Brenda: Thank you Shelly for saying that – and as a woman, as a mom, as an advocate I would like to thank you all for your support.  It’s truly an honor to be up here in front of an audience of farmers, those who are working in our industry, and those of you who support us day in and day out.  Farming is not just a job but a way of life.  It’s a way of life that is hard to explain, exhausting in its ability to encompass your whole outlook, and also rewarding as hell at the end of the day.   I wish I could come up here after all of these speakers today and have Shelly and I list off the reasons why it’s going to be so easy to farm in Oregon moving forward, but business wise, I don’t think that is our reality.  I think our fight is always just beginning, always changing, and always being challenged.  

My story started with coming back to the farm after living in Los Angeles and getting a much different look at a life away from St. Paul, town of 322.  It continued with my passion for an industry that seemed to the public to have a lack of transparency.  And has continued to evolve as I became a mom, as I grew as a farmer and as a business woman.

So what is your story?  To the farmers in the room today, as only 2% of the population, your life is a story within itself!  Every day that you head out into your fields is an opportunity that you can use to do something as simple as taking a photo and sharing it.  I can promise you, that photo of your everyday will look like heaven on earth to those folks stuck behind a desk browsing their facebook page.  And for all of you who aren’t farmers, but I know work hard for our industry, you’re not off the hook.  We need you to share our story, we need you to help us get our message across.  We need your reach.

The challenges that we face sometimes seem to be incredibly daunting.  But I also know that my grandpa, the first generation on our farm had challenges ahead of him every day that his feet hit the soil, as did my dad, and they were both resilient.  My only hope, is for a future here, where my two boys as the fourth generation will have the opportunity to be just as dirty with the dust from our fields as I did.  But we need an industry that is willing to work, not just for their own farm, but for their industry.  

Shelly: I’m glad Brenda mentions her grandpa, because my story almost always includes my grandpa too on so many levels.
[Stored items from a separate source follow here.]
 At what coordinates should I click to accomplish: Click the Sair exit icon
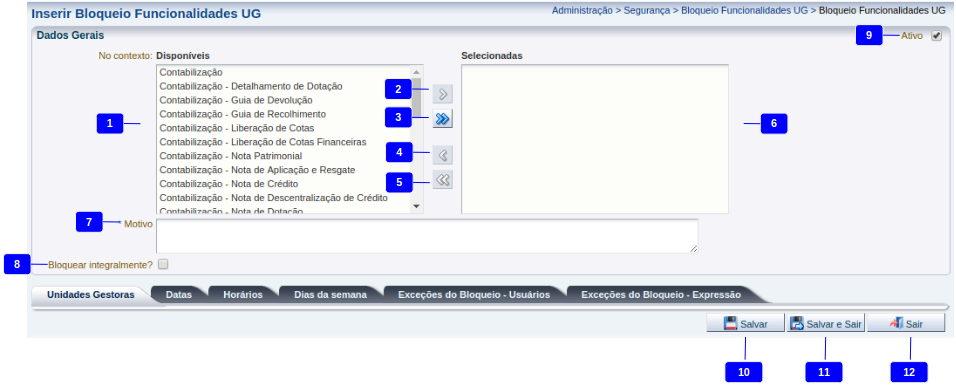[x=896, y=323]
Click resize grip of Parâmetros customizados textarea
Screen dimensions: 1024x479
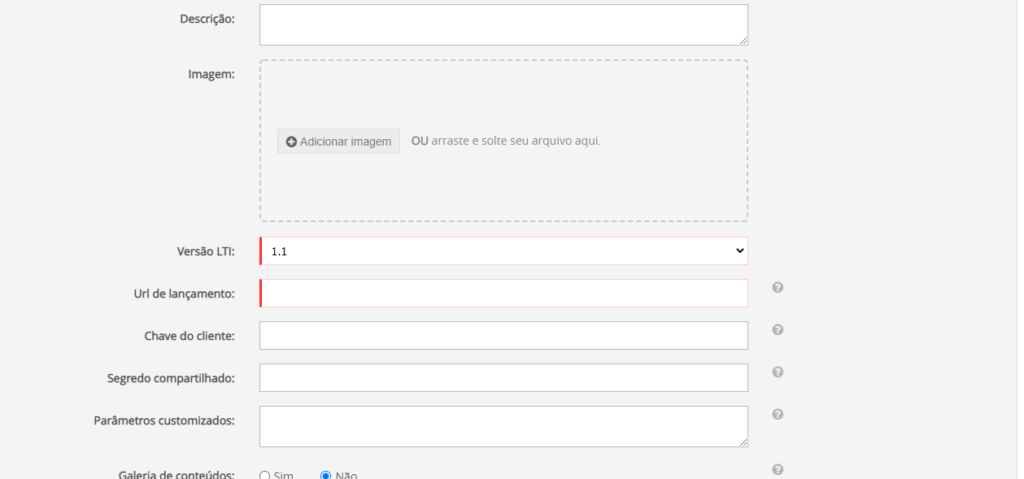(743, 442)
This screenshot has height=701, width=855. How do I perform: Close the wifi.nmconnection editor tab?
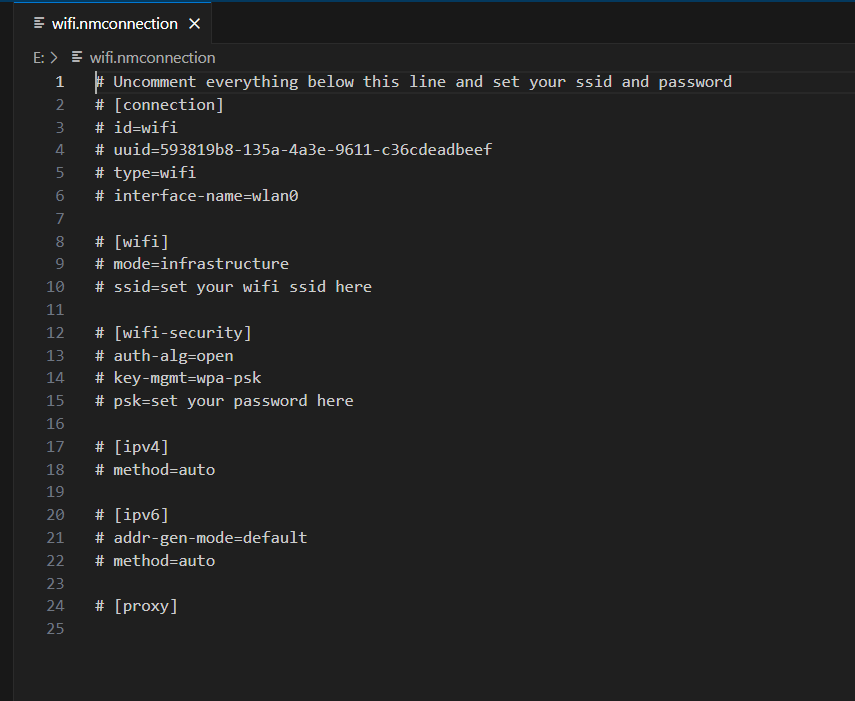194,23
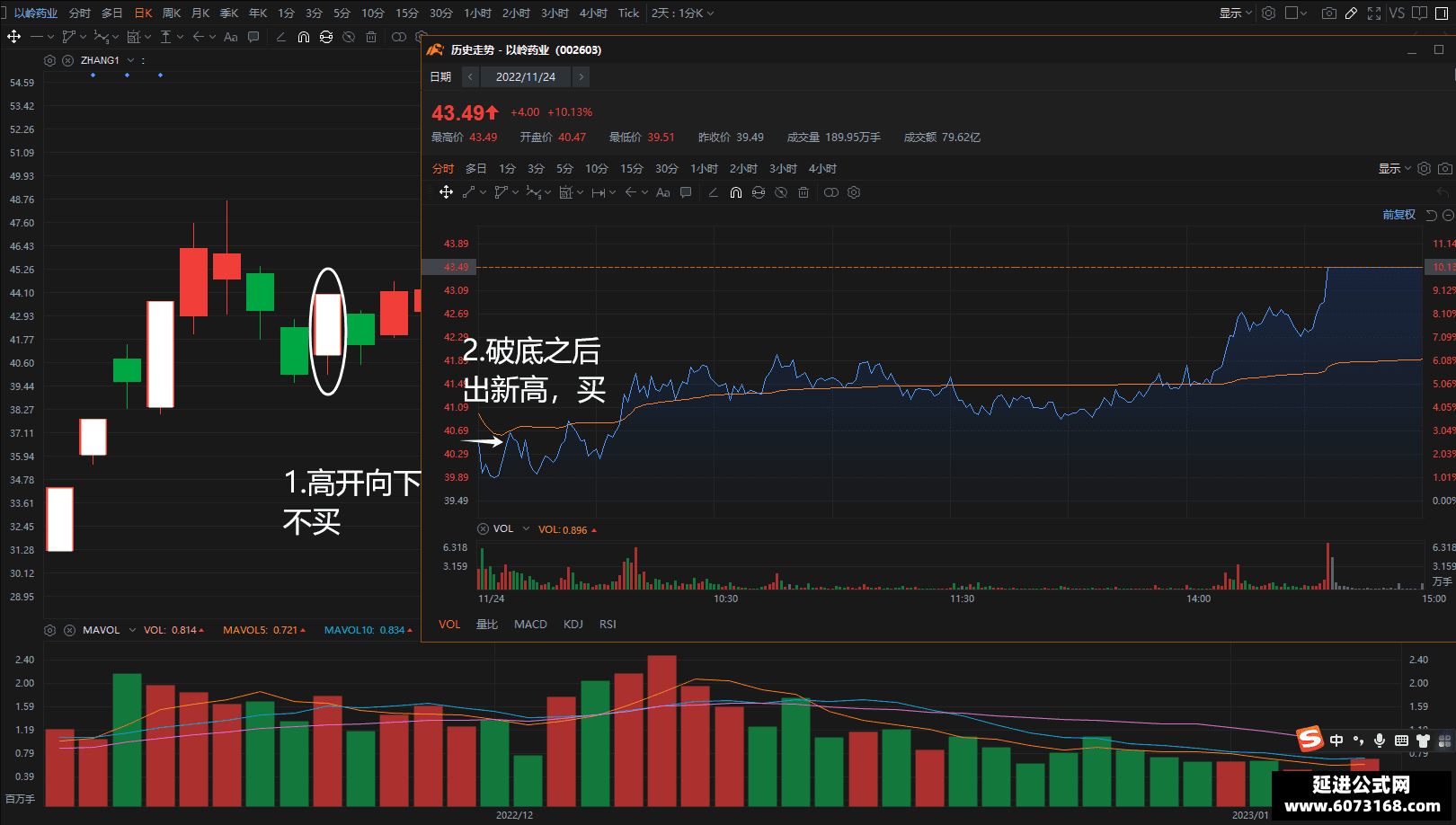Activate magnet snap tool in popup toolbar

pos(736,192)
My dad has said to me many times: “Shelly, Grandpa Merrill worked hard, I worked hard, and we just kept our heads down and kept to ourselves. We thought working hard was enough and that our elected officials and the community around us were grateful for our work and were like minded.” I’m standing here today to say that is not the case any longer. If my past generations had been more outspoken, would we be where we are today? I can’t say. But I do know this is where we are and I have a simple, yet great ask: Please – will you get involved? We need you. Every person out there – each and every one of you – has a passion for agriculture in some form, otherwise you wouldn’t be here.

You are smart, you are passionate, and we need you.

You might not want to speak in front of people, I get that. But maybe you can write a letter, maybe you can make a phone call, maybe you can join a local commission, a county farm bureau. Brenda and I know a lot about what we do, but Oregon Agriculture is so much bigger than that.

I have an action item for you: I want each and every one of you to do at least one thing that you didn’t do last year. Go to a county farm bureau meeting, go to the capitol and watch a public hearing with someone you know, submit testimony during the upcoming legislative session, read about the Adopt A Farmer program and maybe sign up for it!, join your local Oregon Women for Ag chapter, start a Twitter account and show your farm story – the opportunities are endless.        

We both appreciate you listening to our story today, and our great hope is that it inspires you to tell yours.